Here is the latest in a series of examinations into urban legends related to dancing and dancers and whether they are true or false. Click here to view an archive of the dancing urban legends featured so far.

DANCING URBAN LEGEND: Unexpected acceptances by two major rock bands led to Merce Cunningham developing a brand new dance routine.

Mercier “Merce” Cunninghamn (pronounced like terse) just passed on a few years ago, at the age of 90. He died as one of the most prominent dance figures of the 20th Century.

Cunningham began working with Martha Graham (one of the early leaders in the modern dance movement) during the 1930s, and by 1944 he was doing his own shows.

He soon began working with John Cage, the avant garde musician (I discussed Cage in this installment of Music Urban Legends Revealed).

The pair would become partners both on the stage and off, working (and living) together for nearly 40 years until Cage passed away in the early 1990s.

Cunningham continued working (in fact, he was doing podcasts about dance just five years ago, at the age of 89!) and his dance studio continued to be one of the most well respected modern dance studios out there.

However, as Cunningham got older, a problem was to get people still interested in going to see the dances that Cunningham was choreographing – also, more specifically to get a NEW crowd interested as Cunningham’s Dance Company reached its FIFTIETH year of existence in 2002.

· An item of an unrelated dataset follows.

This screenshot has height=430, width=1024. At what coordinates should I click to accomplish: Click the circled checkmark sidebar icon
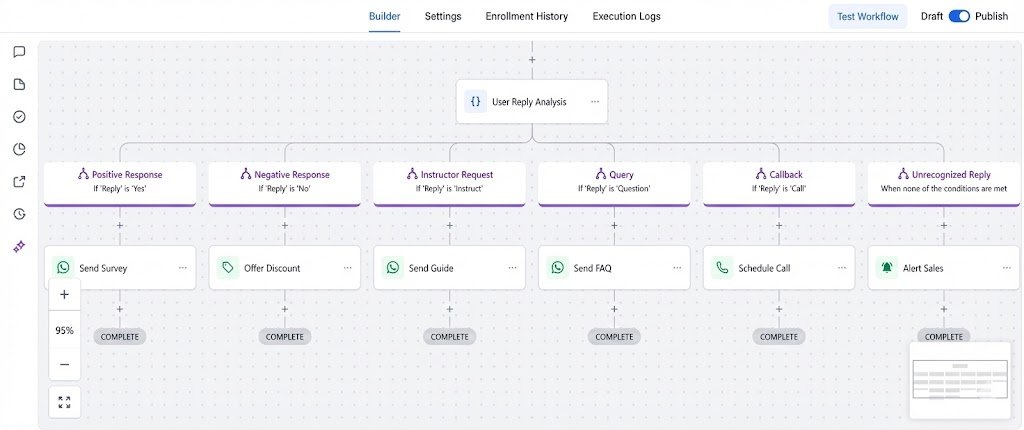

So Trevor Carlson, the general manager of the Merce Cunningham Dance Company, came up with a novel idea for the Company’s 50th season – instead of having Cunningham’s dances alongside the music of Cage – the avant garde, post-modern style of music (Cage’s most famous piece of music was four minutes and thirty three seconds of ambient crowd noise), Carlson would ask a major contemporary rock ‘n’ roll band to work alongside Cunningham!

Carlson sent off requests to two separate hip bands…


and Sigur Rós…

Carlson’s plan was that if he sent out two invitations, PERHAPS one of them would say yes.

However, surprisingly (to Carlson, at least), while neither group had ever actually seen a performance by the Merce Cunningham Dance Company, they both agreed to do the show!

So now, just like a sitcom character, Carlson had basically TWO dates for the same event!

This being Merce Cunningham, though, weird situations were not a problem…

Each band were given 20 minutes to record music. Surprisingly enough, both groups must have thought that this was their opportunity to do Cage-esque music, as that was what they basically came up with.

However, the split band situation led Cunningham to devise a special performance!

Cunningham had long been experimenting with the idea of chance, in terms of approaching the choregraphy of a show. For instance, he will let chance (via coin flipping or dice rolling) determine the order of dances, how long the dances last, etc.

So given two ostensibly equal bands, Cunningham actually used the situation to come up with a routine!

He decided to take chance on step further – on top of the two bands, Cunningham designed two lighting designs, two backdrops and two sets of costumes!! He then went to announce to the audience before the show that all of the show would be determined by chance – when all was said and done, there were 32 possible variations on what the show possibly COULD have been. He was able to interchange the music because he designed the dances independently from the music (as it turned out, Cunningham had no idea who either of the bands were before Carlson told him about the promotion).

One grouping of the sets, costumes, song, etc. was released on DVD, titled Split Sides…

It’s always cool to see someone actually make the best out of a possibly awkward situation (unlike sitcoms, where the show’s protagonist would surely pretend that both bands were the only bands performing for the show and come up with elaborate ruses to keep each band from finding out about the other band. Like Cunningham would wear a blue suit with one band and a grey suit with the other and keep switching until he accidentally ends up wearing a blue jacket with grey pants and everything realizes he’s two-timing the bands)!